Due episodi questi a loro modo straordinari che pure i sostenitori del Pci non hanno mai esaminato a fondo, perché oggettivamente imbarazzanti. Ne deriva la difficoltà presente ancora oggi nei media, come nell’opinione pubblica, presidiate da ex comunisti di ogni genere, sulle autentiche capacità della Russia. Non è un caso che un alto dirigente dell’ex Pci, Massimo d’Alema, di scuola togliattiana e berlingueriana abbia espresso la visione più compiuta di questa tradizione politica quando al congresso di Articolo 1, ha detto che Putin ha già perso la guerra e che facciamo bene ad armare l’Ucraina. Invece di invitare in televisione i vari Caracciolo, Orsini, Cacciari che della Russia capiscono poco o niente, sarebbe il momento di far tornare D’Alema a spiegare un po’ di cose. Questo consentirebbe anche di far comprendere cosa significa per il presidente statunitense Biden vincere la guerra.
L’amministrazione americana, realisticamente, non crede sia possibile una trattativa di pace con Putin, perché non c’è un obiettivo minimo per la Russia. Ce n’è solo uno massimo che riguarda tutto il vecchio impero. Ad esempio, Odessa non è il Donbass, ed è evidente che Putin vuole Odessa. Ma nemmeno Odessa, basterebbe perché già si parla della Moldavia. Non si può fare la pace con Putin concedendogli tutto lo sbocco al mare ucraino più parte della Moldavia, perché anche essendo disposti a dargli tutto questo, vi sarebbe il rischio che quello domani si volesse ingoiare l’intera Regione. Per cui vincere la guerra significa sostanzialmente costringere le armate russe al ritiro dalle posizioni in cui si trovano oggi ed il ritorno nel loro paese. Non c’è bisogno di annientarle. Nel momento nel quale il governo russo fosse costretto ad ammettere il suo fallimento si aprirebbe una crisi profonda di quel regime. Le aspettative mancate, una dittatura necessita di espandersi territorialmente per progredire, altrimenti staziona, insieme al risentimento di parte del gruppo dirigente russo contrario a trovarsi in questa situazione fin dal primo momento.

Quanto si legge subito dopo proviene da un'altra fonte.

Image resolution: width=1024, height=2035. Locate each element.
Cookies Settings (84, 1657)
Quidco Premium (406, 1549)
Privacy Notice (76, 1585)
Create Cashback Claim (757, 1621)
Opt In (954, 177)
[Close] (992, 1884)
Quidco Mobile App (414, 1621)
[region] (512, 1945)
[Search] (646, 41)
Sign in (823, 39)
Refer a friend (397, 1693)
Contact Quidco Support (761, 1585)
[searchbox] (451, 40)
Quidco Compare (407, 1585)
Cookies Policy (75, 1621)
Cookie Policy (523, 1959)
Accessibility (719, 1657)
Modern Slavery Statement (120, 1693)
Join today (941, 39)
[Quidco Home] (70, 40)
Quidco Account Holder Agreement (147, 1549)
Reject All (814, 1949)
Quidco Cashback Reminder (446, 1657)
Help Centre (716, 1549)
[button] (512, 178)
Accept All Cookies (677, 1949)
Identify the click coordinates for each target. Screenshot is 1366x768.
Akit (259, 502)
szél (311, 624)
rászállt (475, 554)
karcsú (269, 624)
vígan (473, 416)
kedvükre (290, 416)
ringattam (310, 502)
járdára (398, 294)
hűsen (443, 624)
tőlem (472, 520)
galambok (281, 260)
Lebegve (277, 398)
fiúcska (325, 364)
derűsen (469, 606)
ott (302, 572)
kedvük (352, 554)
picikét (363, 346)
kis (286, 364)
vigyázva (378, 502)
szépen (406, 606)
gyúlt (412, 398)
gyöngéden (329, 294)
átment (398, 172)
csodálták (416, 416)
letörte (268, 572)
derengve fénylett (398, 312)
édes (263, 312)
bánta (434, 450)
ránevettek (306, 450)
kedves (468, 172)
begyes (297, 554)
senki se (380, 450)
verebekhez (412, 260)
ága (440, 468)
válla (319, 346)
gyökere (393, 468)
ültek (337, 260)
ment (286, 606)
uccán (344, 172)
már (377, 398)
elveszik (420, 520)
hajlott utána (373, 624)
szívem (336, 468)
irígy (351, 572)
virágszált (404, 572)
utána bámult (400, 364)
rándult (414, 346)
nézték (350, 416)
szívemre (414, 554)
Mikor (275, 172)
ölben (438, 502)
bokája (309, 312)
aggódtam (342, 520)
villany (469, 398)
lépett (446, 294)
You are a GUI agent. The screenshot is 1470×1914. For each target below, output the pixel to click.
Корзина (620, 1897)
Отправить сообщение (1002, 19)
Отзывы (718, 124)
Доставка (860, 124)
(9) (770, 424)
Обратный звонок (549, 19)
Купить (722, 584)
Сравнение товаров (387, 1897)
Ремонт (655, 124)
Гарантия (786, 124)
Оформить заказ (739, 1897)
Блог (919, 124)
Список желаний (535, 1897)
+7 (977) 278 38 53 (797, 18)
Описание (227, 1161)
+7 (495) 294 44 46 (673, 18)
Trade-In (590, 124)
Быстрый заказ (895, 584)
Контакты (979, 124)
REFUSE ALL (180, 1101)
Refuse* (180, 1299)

Che Putin non disponga di particolare genio politico, oltre ad esserne affatto privo sul piano militare, lo dimostra facilmente la sua conferenza con gli apparatcky trasmessa in presa diretta. In quel caso dovette confutare il capo dei servizi segreti, che pubblicamente lo contraddiceva. Come se Hitler quando attaccò la Francia, avesse avuto Himmler contrario, cosa che poteva anche essere, ad esempio Goering era contrario all’invasione dell’Unione sovietica. Hitler aveva l’intelligenza di guardarsi bene dal far sapere a tutti i tedeschi ed ai nemici, quello che pensavano i suoi gerarchi. E Hitler, dopo solo cinquanta giorni aveva piegato la principale potenza continentale, senza radere al suolo nessuna città e insediato in furia e fretta un governo utile a portargli le brioches al mattino. Badate che anche la campagna di Russia fu un successo per tutto il 1942, quando prese prigionieri in meno di tre settimane un milione di militari dell’Armata rossa e annientò mille aerei sovietici al suolo. Fu l’intervento americano in Africa a dare la possibilità ai russi di riorganizzarsi, insieme all’arroganza tedesca imbaldanzita da tanti facili successi. Questo dovrebbe tenere a mente Putin, quando dopo due mesi ancora i suoi carri armati si trascinano nel fango dell’Ucraina, ovvero non un mitico nemico invincibile dai tempi di Alexander Nevsky e del Re Sole, ma un misero satellite della Russia depredato e spogliato per più di duecento anni.